* EXERCISE TASK *
Convert each line of the records below into a row of a Markdown table with the columns No. and Line, skipping blank lines and leaving the pictures out.

*****

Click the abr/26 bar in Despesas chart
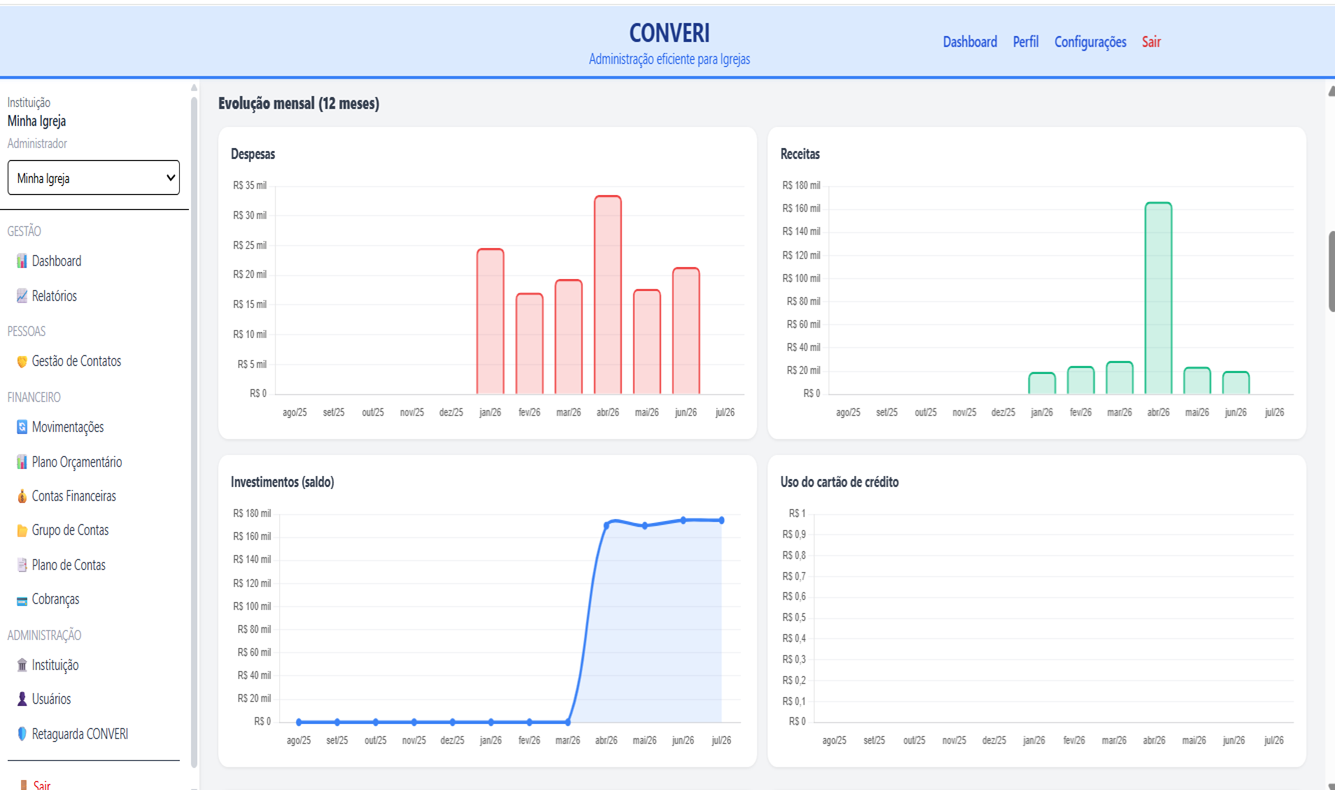The height and width of the screenshot is (790, 1335). [x=608, y=295]
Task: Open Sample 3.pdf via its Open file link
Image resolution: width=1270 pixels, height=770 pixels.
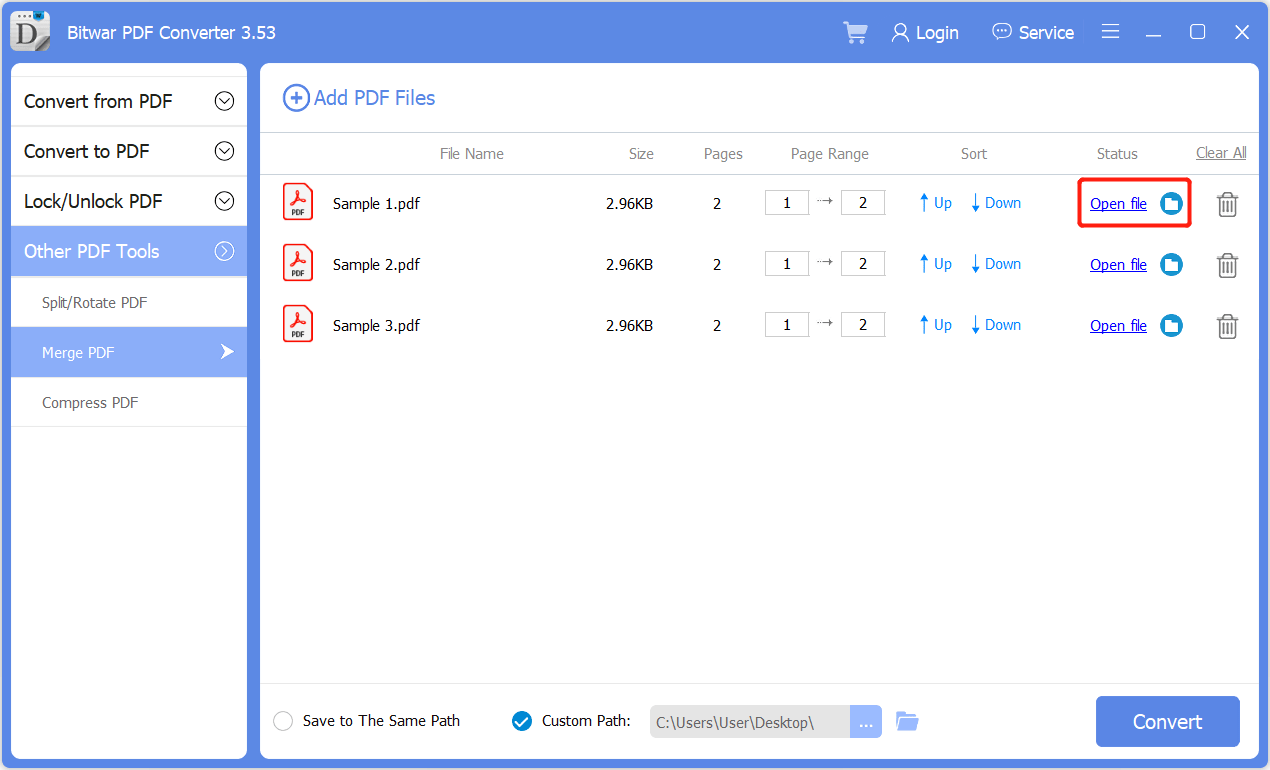Action: click(x=1117, y=325)
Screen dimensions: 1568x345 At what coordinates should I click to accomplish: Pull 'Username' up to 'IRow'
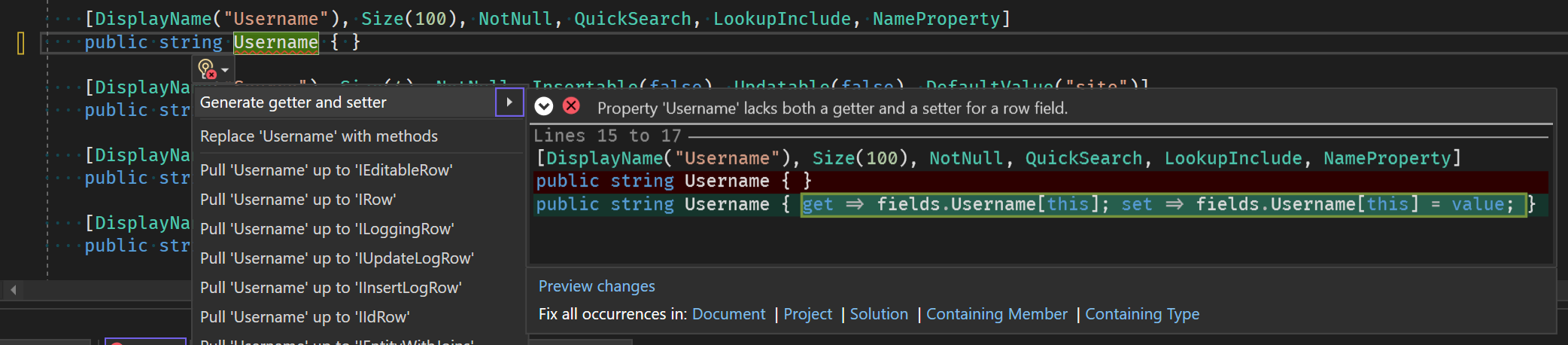pos(298,200)
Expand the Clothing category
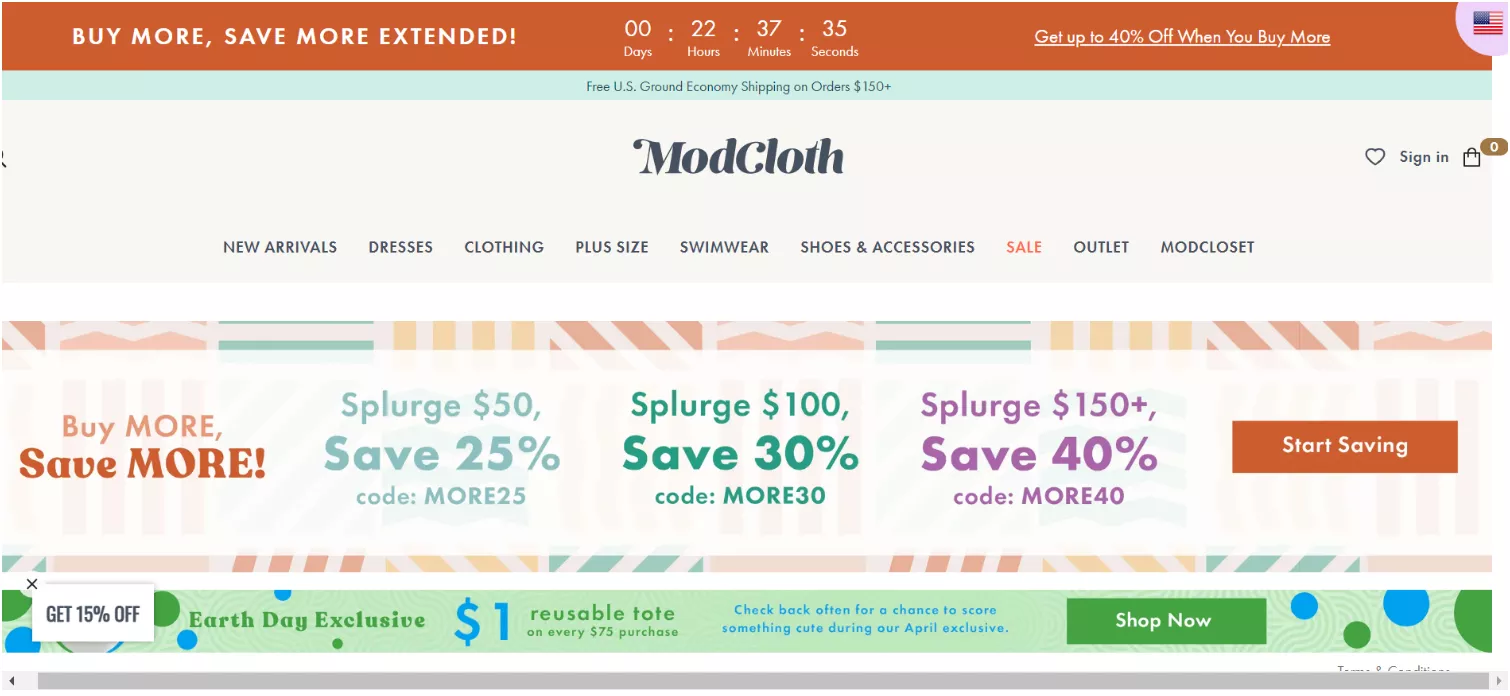 pos(504,247)
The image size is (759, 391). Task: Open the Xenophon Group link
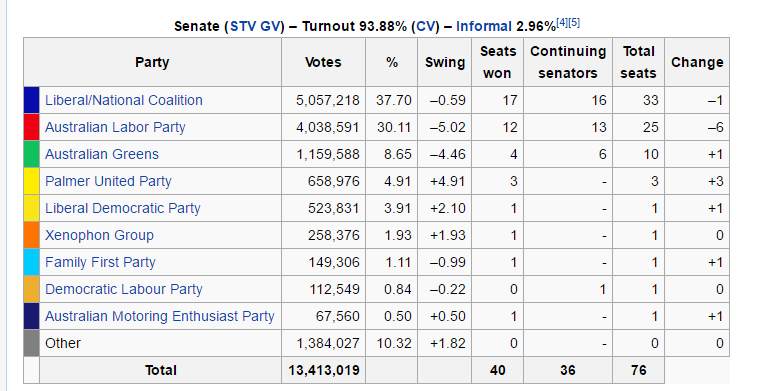(99, 235)
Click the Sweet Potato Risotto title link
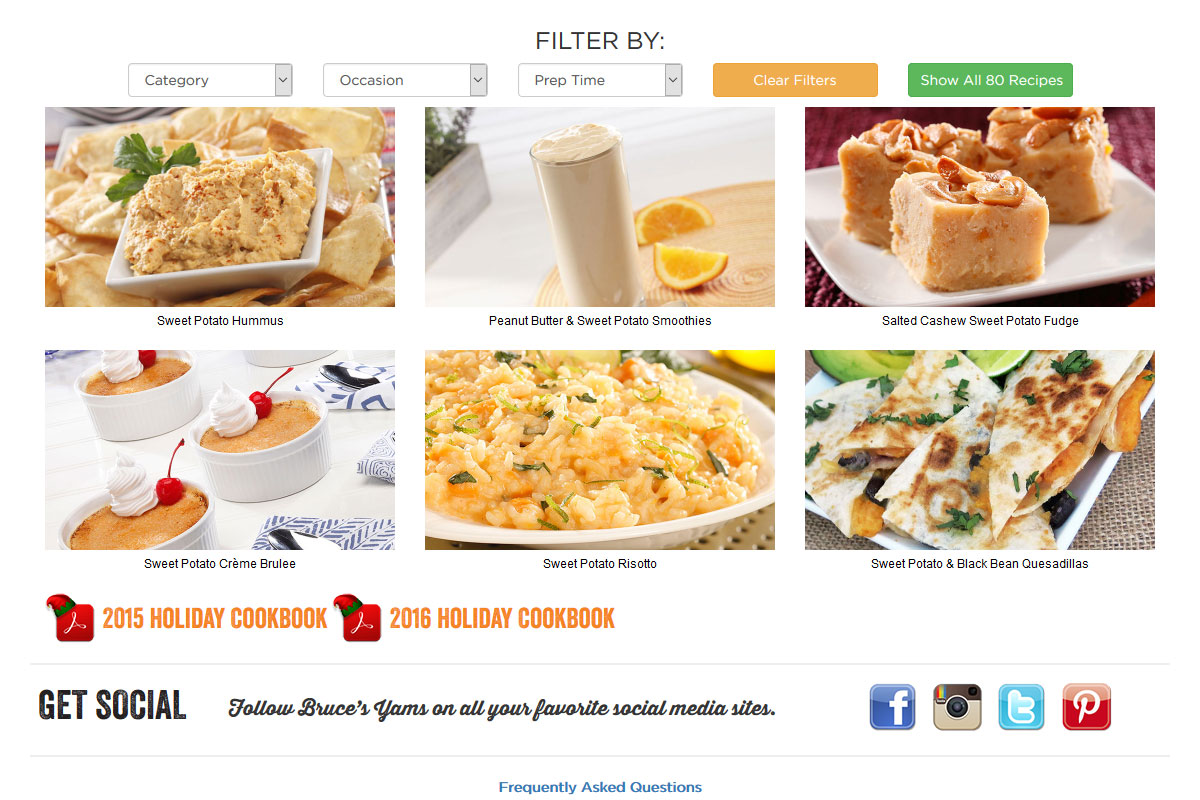Viewport: 1200px width, 800px height. (600, 564)
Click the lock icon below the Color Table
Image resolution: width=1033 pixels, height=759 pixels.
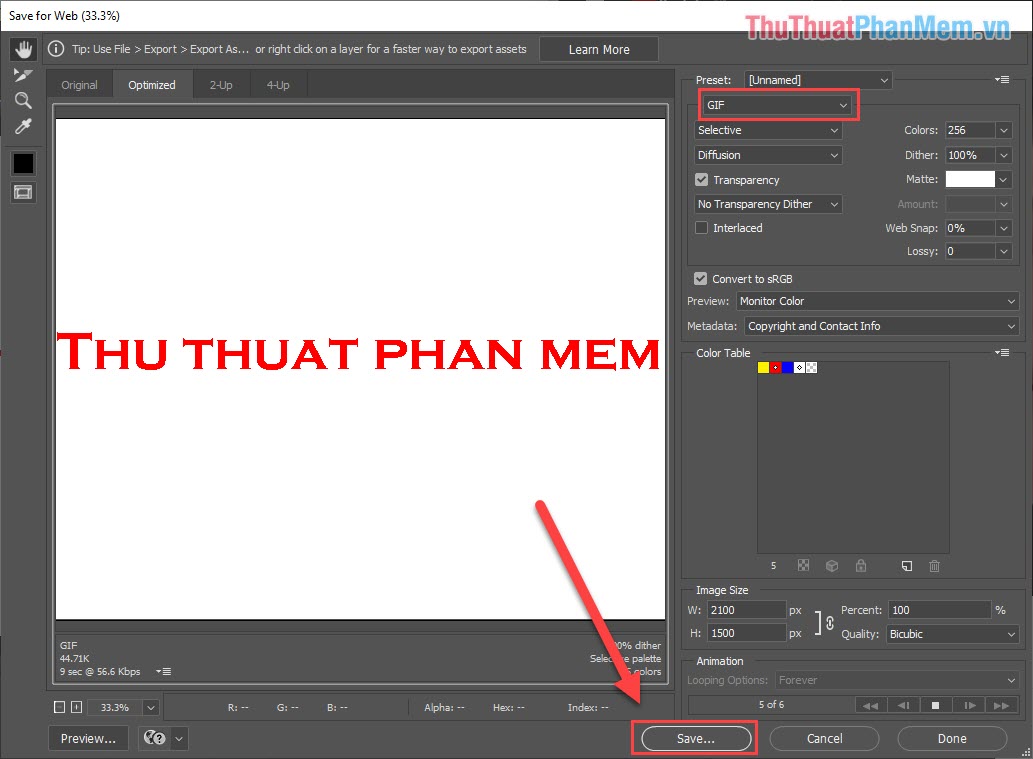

*****

* FINAL ANSWER *
| No. | Line |
|---|---|
| 1 | Click the abr/26 bar in Despesas chart |
| 2 | The height and width of the screenshot is (790, 1335). [x=608, y=295] |
| 3 | Task: Open Sample 3.pdf via its Open file link |
| 4 | Image resolution: width=1270 pixels, height=770 pixels. |
| 5 | Action: click(x=1117, y=325) |
| 6 | Screen dimensions: 1568x345 At what coordinates should I click to accomplish: Pull 'Username' up to 'IRow' |
| 7 | pos(298,200) |
| 8 | Expand the Clothing category |
| 9 |  pos(504,247) |
| 10 | The image size is (759, 391). Task: Open the Xenophon Group link |
| 11 | (99, 235) |
| 12 | Click the Sweet Potato Risotto title link |
| 13 | Viewport: 1200px width, 800px height. (600, 564) |
| 14 | Click the lock icon below the Color Table |
| 15 | Image resolution: width=1033 pixels, height=759 pixels. |